What are MEES?

Minimum energy efficiency standards (MEES).

The new law, which came into effect on 1 April 2018 applies to private rented residential and non-domestic properties. Landlords with properties that receive an Energy Performance Certificate rating of F or G will have limits imposed upon them when it comes time for tenancy approval in England & Wales; however those who maintain their MEES score at levels higher than E can still provide tenancies without any strings attached other than normal regulatory compliance requirements such as council tax bills etc..

Energy Performance Certificate (EPC)

As of April 2018, all privately rented properties are required to have a minimum energy performance rating of ‘E’ on an Energy Performance Certificate (EPC). Landlords will not be able to enter into any new tenancies unless the property is rated E or above unless there is an applicable exemption. A civil penalty of up to £5000 will be imposed for breaches.

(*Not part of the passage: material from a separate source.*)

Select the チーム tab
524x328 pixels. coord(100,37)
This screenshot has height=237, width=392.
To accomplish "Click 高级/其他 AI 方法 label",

This is likely to pose significant challenges given that privately rented homes are generally older and harder to make energy efficient – half a million homes in the UK fail to meet these standards.

As 10% of privately rented properties fail to meet these standards, this could leave landlords with a big headache, and a big bill.

Since April 2016 private residential landlords are not able to unreasonably refuse a tenant’s request for energy efficiency improvements if the property is rated F or G (but they may not have to pay for it yet). ECO4 Funding can help with this, subject to survey and the condition of the existing property.

Planning for the Future

As from 1st April 2020, all domestic properties with existing tenancies will need to satisfy the requirement of having an EPC rating above an ‘E’ or have a valid exemption. Non-domestic properties will need to satisfy the MEES by April 2023. These deadlines will approach quickly as the 2018 deadline did and therefore when undertaking works to properties the Energy Performance of the property should be kept in mind throughout. In addition, the Government has previously declared their proposals to raise the standards further, lifting the bands to band D by 2025, and band C by 2030.